Reference architecture

The following architecture describes an instance mix of On-Demand and Spot Instances in an Amazon EKS cluster of multiplayer game servers. Within a single VPC, control plane node pools (Master Host and Storage Host) are highly available and thus run On-Demand Instances. The game-server hosts/nodes uses a mix of Spot and On-Demand Instances. The control plane, the API server is accessible via an Amazon Elastic Load Balancing Application Load Balancer with a preconfigured allowed list.

What if I want my game server to be redundant?

A game server is a sessionful workload, but it traditionally runs as a single dedicated game server instance with no redundancy. For game servers that use TCP as the transport network layer, AWS offers Network Load Balancers as an option for distributing player traffic across multiple game servers’ targets. Currently, game servers that use UDP don’t have similar load balancer solutions that add redundancy to maintain a highly available game server.

This section proposes a solution for the case where game servers deployed as containerized Amazon EKS pods use UDP as the network transport layer and are required to be highly available. We’re using the UDP load balancer because of the Spot Instances, but the choice isn’t limited to when you’re using Spot Instances.

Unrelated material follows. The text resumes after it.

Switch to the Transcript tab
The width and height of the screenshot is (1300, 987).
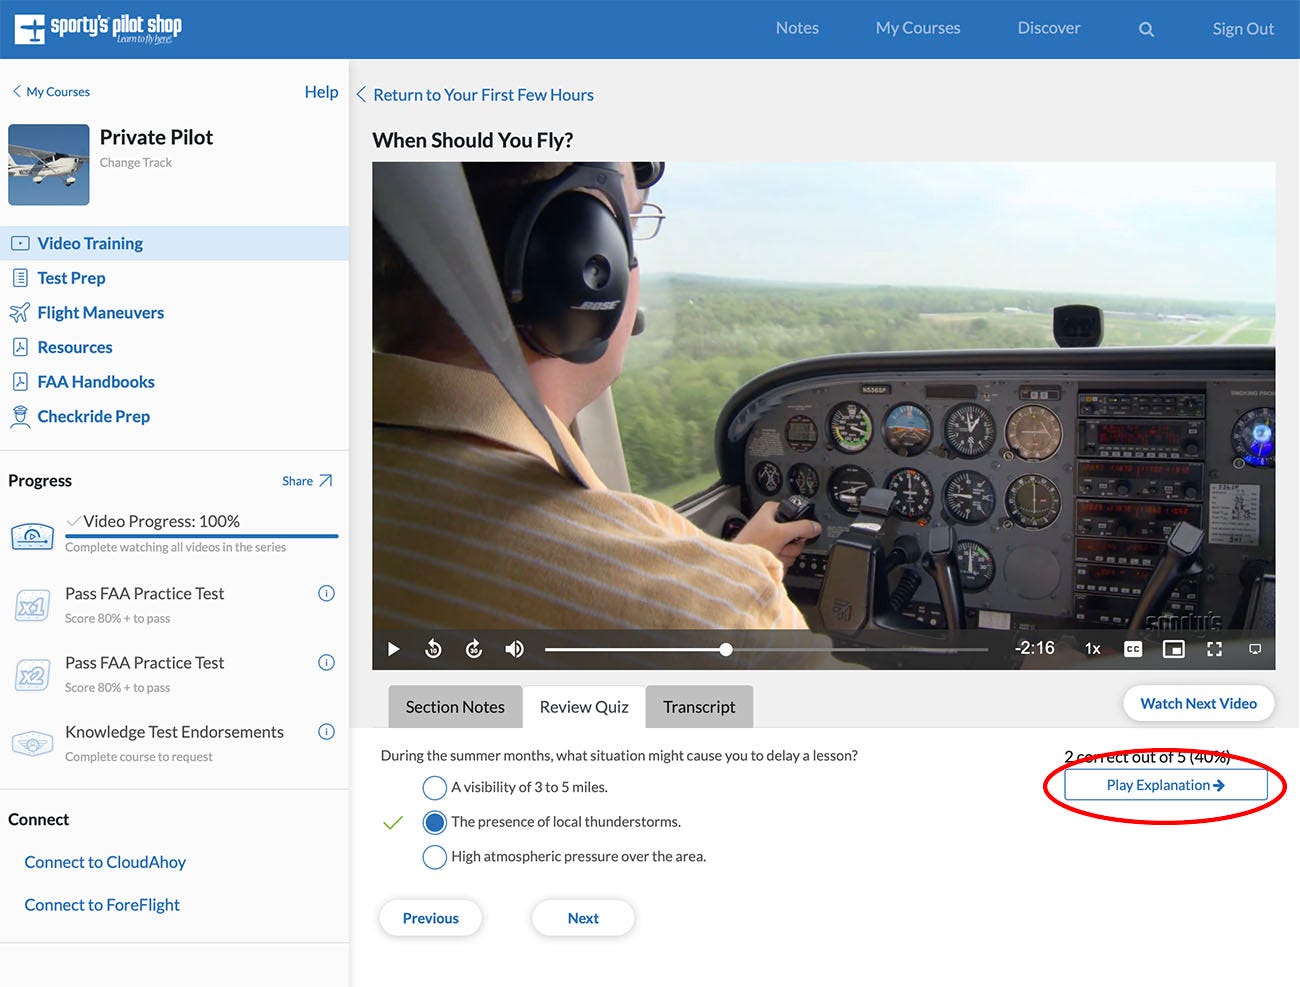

The following diagram shows a reference architecture for the implementation of a UDP load balancer based on Amazon EKS. It requires a setup of an Amazon EKS cluster as suggested above and a set of components that simulate architecture that supports multiplayer game services. For example, this includes game-server inventory that captures the running game-servers, their status, and allocation placement.The Amazon EKS cluster is on the left, and the proposed UDP load-balancer system is on the right. A new game server is reported to an Amazon SQS queue that persists in an Amazon DynamoDB table. When a player’s assignment is required, the match-making service queries an API endpoint for an optimal available game server through the game-server inventory that uses the DynamoDB tables.

The solution includes the following main components:

  • The game server (see mockup-udp-server at GitHub). This is a simple UDP socket server that accepts a delta of a game state from connected players and multicasts the updated state based on pseudo computation back to the players. It’s a single threaded server whose goal is to prove the viability of UDP-based load balancing in dedicated game servers. The model presented here isn’t limited to this implementation. It’s deployed as a single-container Kubernetes pod that uses hostNetwork: true for network optimization.
  • The load balancer (udp-lb). This is a containerized NGINX server loaded with the stream module. The load balance upstream set is configured upon initialization based on the dedicated game-server state that is stored in the DynamoDB table game-server-status-by-endpoint. Available load balancer instances are also stored in a DynamoDB table, lb-status-by-endpoint, to be used by core game services such as a matchmaking service.
  • An Amazon SQS queue that captures the initialization and termination of game servers and load balancers instances deployed in the Kubernetes cluster.
  • DynamoDB tables that persist the state of the cluster with regards to the game servers and load balancer inventory.
  • An API operation based on AWS Lambda (game-server-inventory-api-lambda) that serves the game servers and load balancers for an updated list of resources available. The operation supports /get-available-gs needed for the load balancer to set its upstream target game servers. It also supports /set-gs-busy/{endpoint} for labeling already claimed game servers from the available game servers inventory.
  • A Lambda function (game-server-status-poller-lambda) that the Amazon SQS queue triggers and that populates the DynamoDB tables.

Scheduling mechanism

Our goal in this example is to reduce the chance that two game servers that serve the same load-balancer game endpoint are interrupted at the same time. Therefore, we need to prevent the scheduling of the same game servers (mockup-UDP-server) on the same host. This example uses advanced scheduling in Kubernetes where the pod affinity/anti-affinity policy is being applied.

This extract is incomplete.